Estratto -
Con l’avvicinarsi dell’autunno l’allarme sociale, come d’incanto, non è più rappresentato dalle condizioni dei detenuti.
Trattandosi di soggetti in conflitto con la legge, le loro necessità cedono il passo ad altre e più nobili priorità. Si abbandona così l’emergenza carcere e si ricomincia a parlare, in generale, di riforma della giustizia. In realtà, più che discutere di massimi sistemi, basta analizzare un dato incontestabile: gran parte della popolazione detenuta è privata delle prestazioni minime essenziali. In altre parole il livello di assistenza è sceso così in basso da compromettere i diritti umani fondamentali.
Molte voci autorevoli invocano la dignità della persona. Tra queste quella di Papa Francesco che in più occasioni, dal discorso all’associazione internazionale dei penalisti al vertice dei giudici panamericani e durante le visite ai carcerati detenuti in Italia e nel mondo, ha ribadito due concetti essenziali. Innanzitutto la cautela nell’applicazione della pena quale principio che regge i sistemi penali. In secondo luogo l’inviolabilità del principio pro homine secondo cui gli Stati non possono subordinare il rispetto della dignità umana della persona a qualsiasi altra finalità, anche quando si tratti di utilità sociale. Quanto al populismo penale, il Papa sottolinea come si sia diffusa la convinzione che attraverso la pena pubblica si possano risolvere i più disparati problemi sociali, come se per diverse malattie si raccomandasse la medesima medicina. Secondo Bergoglio la funzione sanzionatoria ricade sui settori più vulnerabili in quanto la sanzione penale è selettiva: “come una rete che cattura solo i pesci piccoli”. Riflessioni acute che smuovono le coscienze. Del resto, per avere contezza dell’arretramento sul piano dei diritti delle carceri italiane basta visionare i rapporti del Garante nazionale degli ultimi sette anni.

Voci -
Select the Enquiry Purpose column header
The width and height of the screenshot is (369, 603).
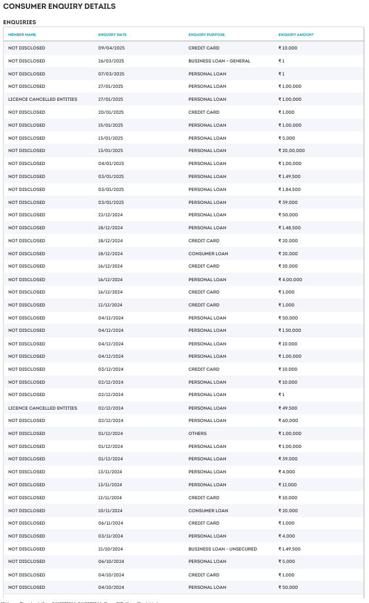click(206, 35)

==

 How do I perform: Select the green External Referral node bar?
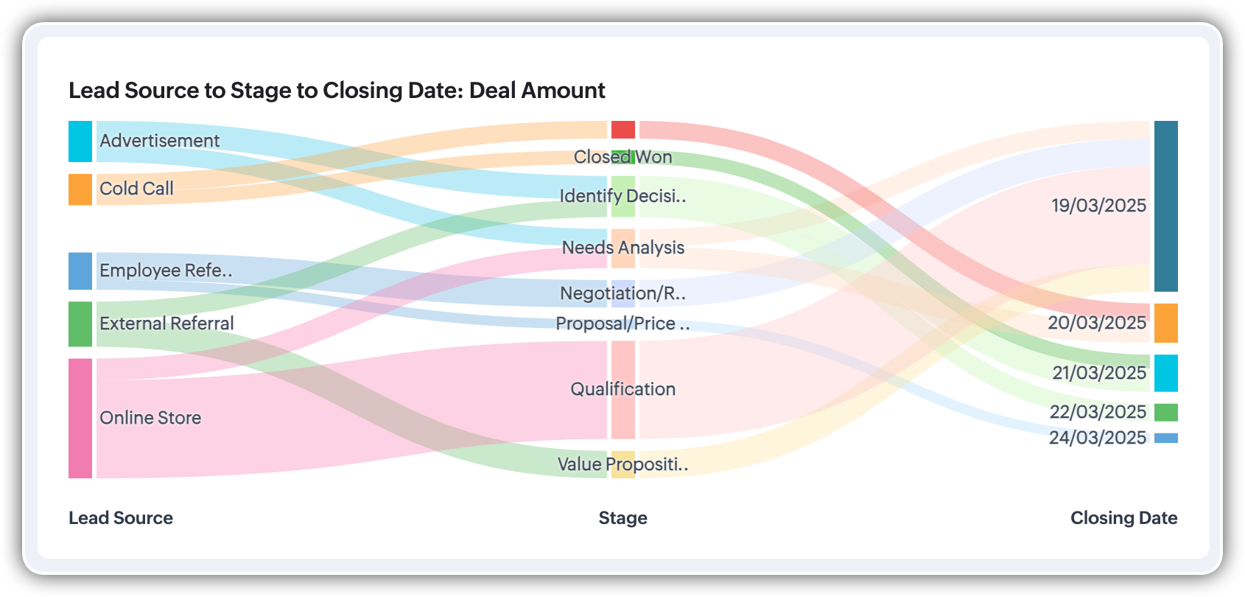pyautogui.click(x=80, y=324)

Prova tu - Riscrivi tale e quale il tratto del testo sulle carceri che va da "Trattandosi di soggetti" fino a "diritti umani fondamentali.".

Risposta -
Trattandosi di soggetti in conflitto con la legge, le loro necessità cedono il passo ad altre e più nobili priorità. Si abbandona così l’emergenza carcere e si ricomincia a parlare, in generale, di riforma della giustizia. In realtà, più che discutere di massimi sistemi, basta analizzare un dato incontestabile: gran parte della popolazione detenuta è privata delle prestazioni minime essenziali. In altre parole il livello di assistenza è sceso così in basso da compromettere i diritti umani fondamentali.